After eight long months, the Reserve Bank of India (RBI) has finally shared its inspection report of City Union Bank Ltd under the Right to Information (RTI) Act with activist Subhash Chandra Agrawal. The report reveals poor management control and sanctioning of high-risk loans from senior officials to the top executives without following RBI guidelines.
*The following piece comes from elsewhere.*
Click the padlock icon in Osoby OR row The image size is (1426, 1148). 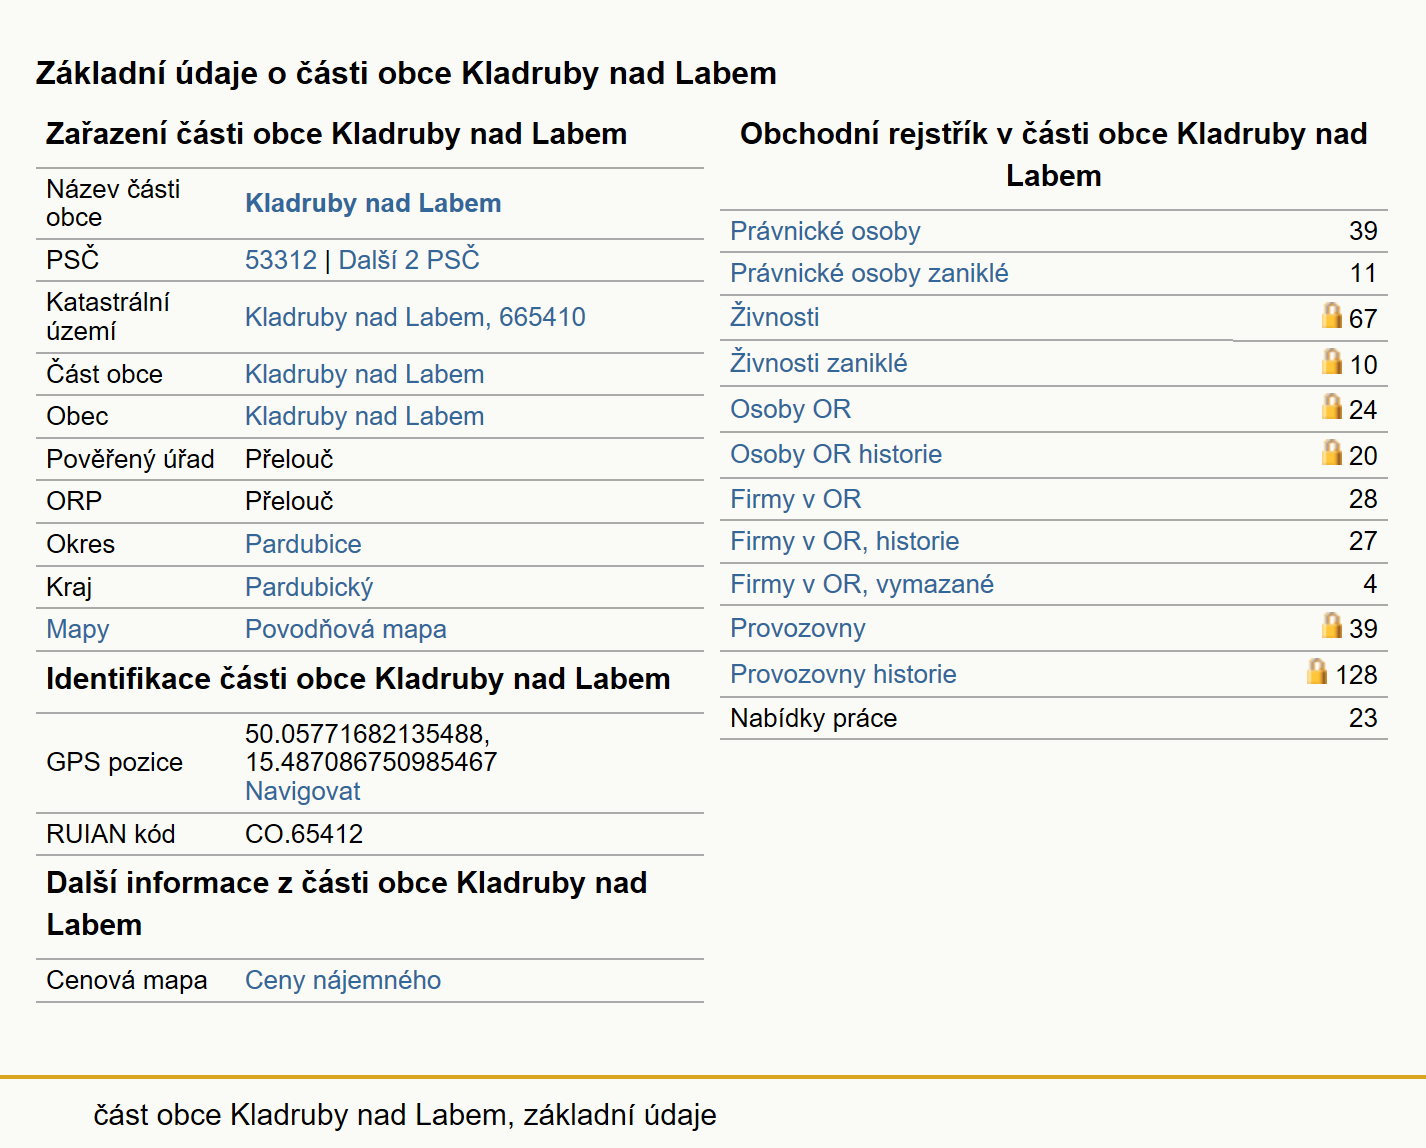1331,407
In its inspection report for FY18-19, RBI says, "Several credit proposals (120 proposals in March 2019 amounting to Rs1,583 crore) were sanctioned or ratified by the managing director and chief executive officer (MD&CEO) or senior officials just near year-end, enhancing oversight lapse risk. Few of these accounts involved sanction of new facilities to the irregular borrowers to avoid being tagged as a special mention account (SMA) or non-performing asset (NPA). In few SMA-2 accounts (two out of a sample of five) upgraded (out of SMA) as on the date of present inspection (DPI). It was found that overdues were cleared through the sanction of fresh limits."
"During the previous year and the year under review, fresh sanctions aggregating Rs34.9 crore were made to nine borrowers which got classified as NPA as on DPI. Out of fresh sanctions as above, Rs29.9 crore was to cover the then existing overdues," the report says.
Commenting on RBI sharing the inspection report, Mr Agrawal says, "At last RBI has released inspection report of a bank under the RTI Act vide its letter dated 22 August 2022, though very late after more than eight months of filing RTI application dated 13 August 2021. Even if section 11 of the RTI Act for seeking comments of the Bank concerned was to be invoked, information must have been provided within 45 days of receipt of RTI application by RBI."
"It is pertinent to mention that 110-page inspection report was provided after unduly charging Rs220 as copying charges even though RTI Act provides free-of-cost copied documents under section 7(6) of RTI Act in case copying charges are demanded after 30 days of demand of copying charges," he added.
Coming back to the report, according to RBI, the risk culture of City Union Bank manifested itself in taking a calibrated risk as a calibrated model of lending was followed. However, it says short-term loans, adhoc or enhancement in some cases and utilisation of proceeds to recover overdues was not in sync with principles of sound credit discipline.
For example, the report says the Bank's internal policy stipulated a higher margin against book debt of non-banking finance companies (NBFCs) engaged in financing second-hand or used vehicles and machinery. However, the Bank sanctioned such loans at a lower margin.
"It was observed that the Bank had financed a chit company for the purpose of depositing margin money with sub-registrar of chit for running a chit scheme. Few accounts were regularised near the balance sheet date by providing new facilities to the irregular borrowers, to avoid being tagged as SMA or NPA," the report says.
During its inspection, the RBI team also observed that City Union Bank has a separate loan product for pawnbrokers. "However, it was observed that the Bank granted gold loans to an individual customer on more than 100 occasions within a short span of time without adequate due diligence. These were classified as agri-jewel loans without ensuring end use."
"It was observed that a few ex-staff accounts (54 accounts with outstanding of Rs79 lakh) were classified as NPA by the statutory auditor. These were non-superannuation exits, but the loan accounts were not settled before the exit. The risk management department (RMD) was not even made aware of such accounts," the report points out.
City Union Bank also displayed poor compliance with RBI guidelines on collateral management. According to the report, collateral management was ineffective as pendency was observed in charge creation in 94 cases, re-valuation of collateral securities of 19,370 properties and CERSAI registration of mortgaged or hypothecated securities in 97 cases. “Collateral securities for NPA accounts of 1,474 immoveable properties were also not revalued once in three years, contrary to RBI instructions."
Further, the report points out that three loans, each worth more than Rs25 lakh, were sanctioned to two borrowal accounts in which the chairman or director of another bank was interested as director or partner. This was done "without prior approval knowledge of the board, contrary to extant instructions. The information was later put up to the board, which ratified the same without giving any direction and guidance to put up such cases to the board for prior approval or knowledge".
City Union Bank’s inspection report for FY17-18 also highlights several instances of poor credit management and non-compliance with RBI guidelines. "In some cases (20% of a sample size of 50), the financial heads approved credit proposals involving enhancements despite unsatisfactory conduct and inherent weakness in the accounts like overdues, poor liquidity ratio, and very high leverage ratios. Further, the credit proposals recommended to the credit committee and board also did not have a balanced view of positive aspects as well as inherent or potential risks existing in the borrowal accounts."